I have seen the first snippet in the real codebase and it was quite difficult to understand why the spec that asserts something like expect { code construction }.to raise_error(RuntimeError)
does not work.
Positional/keyword arguments
I used to think that positional and keyword arguments act like two completely separate groups of arguments. If the last argument is a Hash and you pass it to the method call it
- populates all keyword arguments
- raises an error if some keyword arguments are missing
- sets default values to missing optional keyword arguments
But I was wrong.

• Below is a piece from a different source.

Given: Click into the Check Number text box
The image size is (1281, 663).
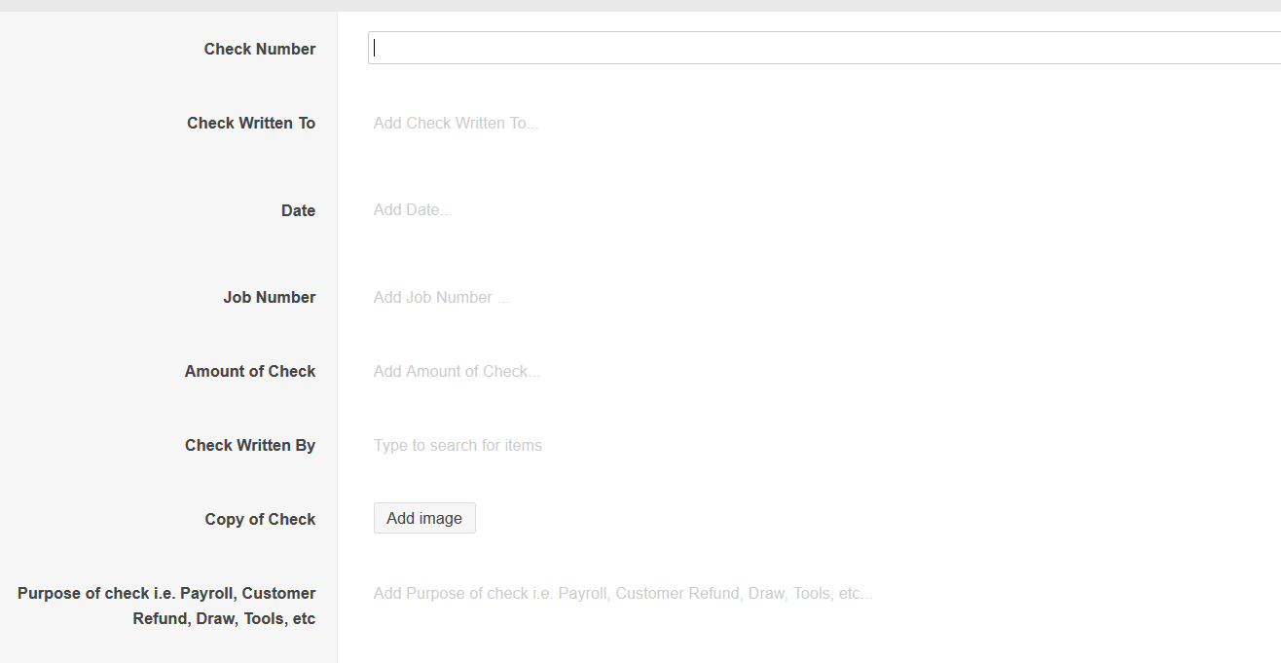Looking at the screenshot, I should click(824, 48).
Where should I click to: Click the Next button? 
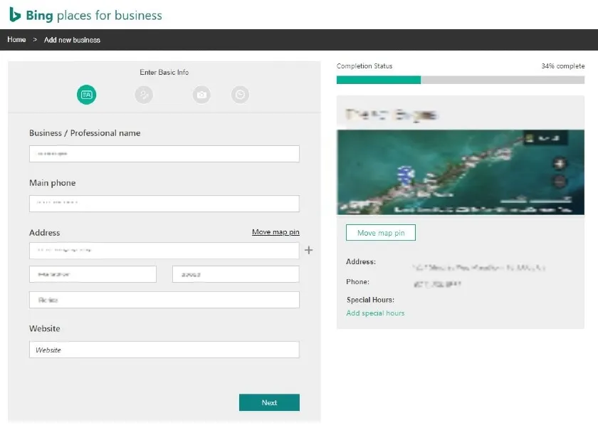click(x=269, y=402)
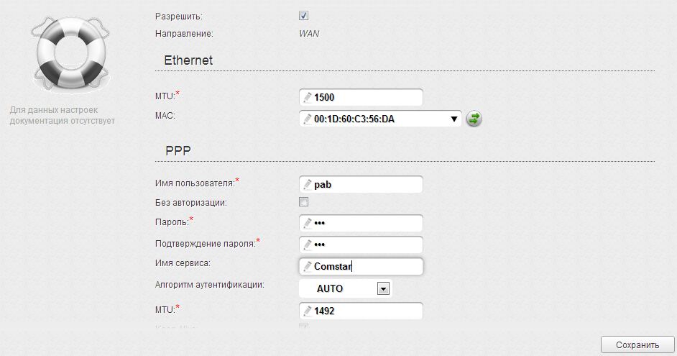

One argument value can populate both positional and keyword argument at the same item:
def m(a = 1, b: 1)
[a, b]
end
p m(b: 2, 'b' => 3)
# => [{"b"=>3}, 2]
I feel like it’s a bug:
- There’s only one argument provided
- And some of its keys are not symbols
- So MRI should not use it for keyword arguments initialization
- And
a
must be{ b: 2, 'b' => 3 }
- And so
b
must be just1
(default value)
Final words
This story is not about bad parts of Ruby or anything like that. Don’t feel bad because of this - I’m really sorry. I was trying to cover some rarely used features and explain as much as I can.